Having naturally embraced his father’s profession, and soon becoming famous in it, he was very early a member of the House of Commons, and was distinguished there for a freedom of conduct which, at that time, could only have arisen from the purest motives. In this spirit, he opposed a tax which was required for the marriage of the Princess Margaret, sister to the King, who revenged himself, as has been already said, by committing the young senator’s father to the Tower.

Henry, however, who with all his faults easily discovered, and generally encouraged, true merit, soon after directed Wolsey to bring More to the court, and having made him a Master of Requests, and a Knight, received him into the Privy-council, and sent him ambassador to France, and afterwards to Flanders. In 1523, he was chosen Speaker of the House of Commons; in 1528 was appointed Chancellor of the Duchy of Lancaster; and in 1530, in spite of his objection to Henry’s darling project of divorcing Queen Catherine, Lord Chancellor of England. Such, indeed, was his independent spirit, that not long before this period he steadfastly refused a present of four thousand pounds from the body of the clergy, for his watchful attention to the interests of that religion which he cherished for its own sake merely, and to which at last he sacrificed even his life.


He sat but three years in his high office. Henry condescended once more to ask his consent to the divorce, and the Chancellor had again the boldness to refuse. A storm immediately gathered against him, and he prudently requested leave to resign, which the king granted, and accepted the seals with much seeming grace. He retired thereupon to his house at Chelsea, from whence it is probable he never after came to the court. Unfortunately he was called to attend the coronation of Anne Boleyn, which he steadfastly declined; and perhaps from this in compliment, rather than from his refusal of the oath of supremacy, or his opposition to the act for bastardizing the Lady Mary, we may date his ruin. He was committed to the Tower, accused of misprision of treason, and at last, owing to the treachery of Rich, w ho afterwards unworthily filled his chair, was indicted of high-treason, and beheaded on the sixth of June, 1535. He left issue by his wife, Jane, eldest daughter of John Colte, of Newhall in Essex, one son, John, and three daughters; Margaret, married to John Roper, of Eltham in Kent, who became the Chancellor’s biographer; Elizabeth, to the son and heir of Sir John Dancey; and Cicely, to Giles Heron, of Shacklewell in Middlesex: By his second wife, Alice Middleton, a widow, he had no children.

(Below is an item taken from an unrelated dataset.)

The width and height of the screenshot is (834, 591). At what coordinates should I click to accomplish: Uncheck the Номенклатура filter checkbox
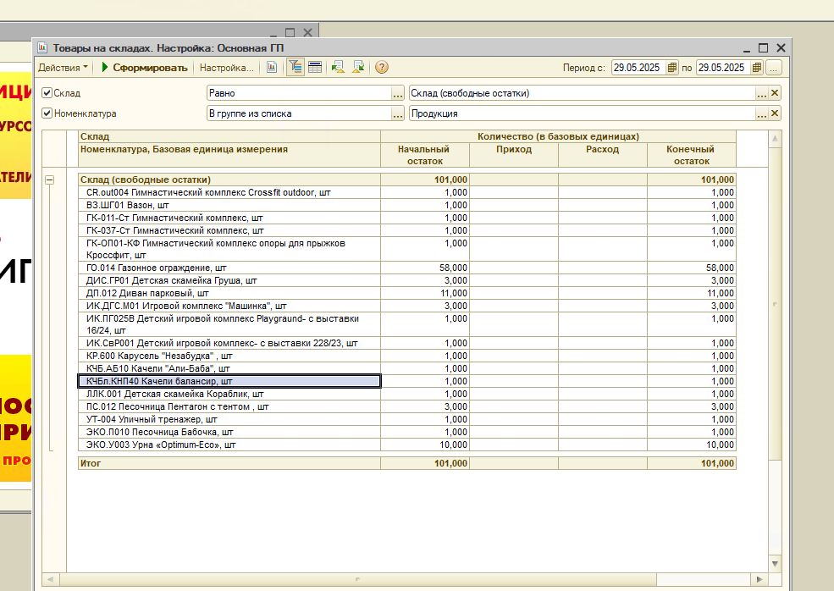(47, 113)
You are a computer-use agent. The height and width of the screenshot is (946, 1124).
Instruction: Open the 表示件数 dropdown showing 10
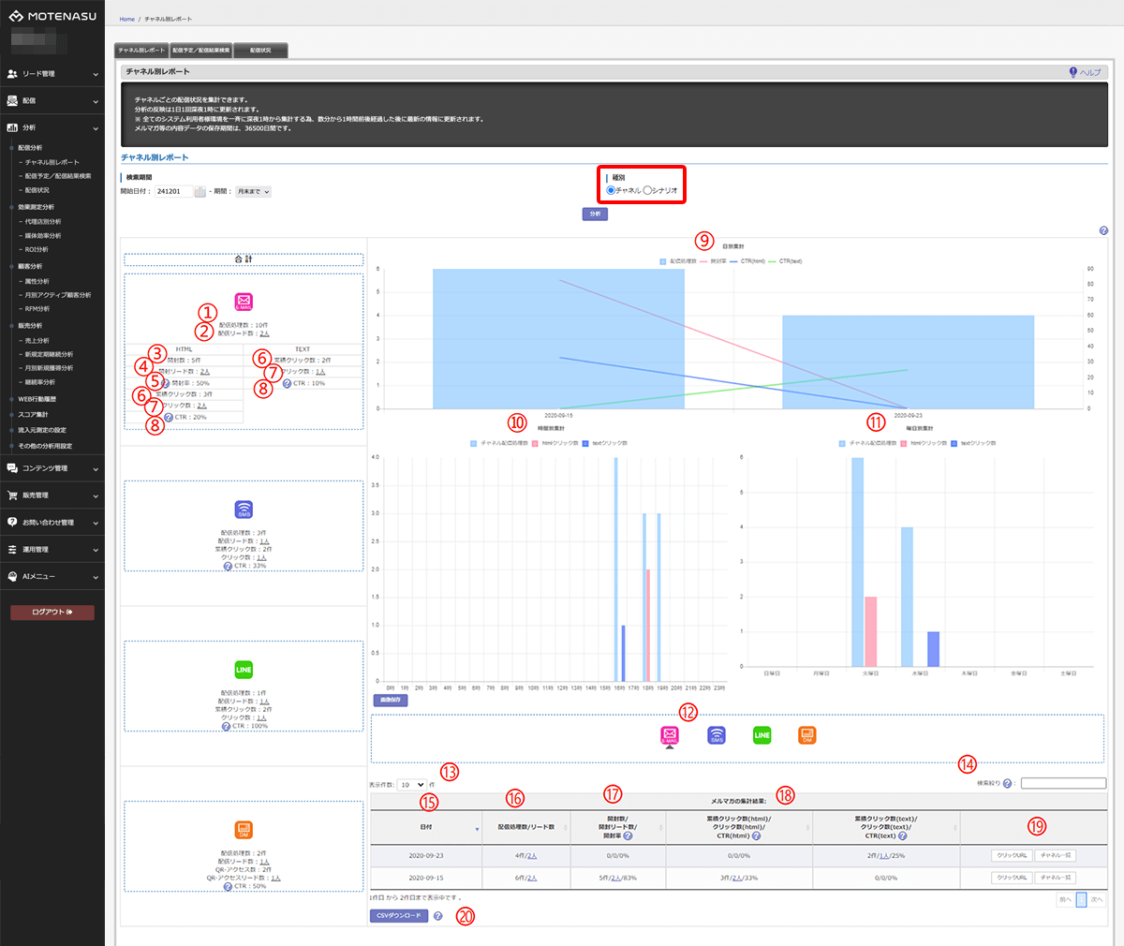point(411,785)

It is almost needless to mention his literary works: His Utopia, and Life of Richard the Third, are well known; his smaller productions consist chiefly of Latin poems, and polemical tracts. Yet less necessary would it be to speak of his person, were it not for the peculiar character expressed in this fine portrait; where the artist, to the archness of a lively fancy, or the complacency of a benign mind, has most judiciously preferred the deliberating brow, and the doubtful but penetrating eye of the judge on the bench, searching for truth in the features, as well as in the words, of the culprit, or witness, supposed to be in his presence.

Source: Imitations of original drawings by Hans Holbein in the Collection of his Majesty for the Portraits of Illustrious Persons of the Court of Henry VIII. With biographical tracts. Published by John Chamberlaine, Keeper of the Kings Drawings and Medals and F.S.A.. London: Printed by W. Bulmer and Co. Shakespeare Printing Office. 1792.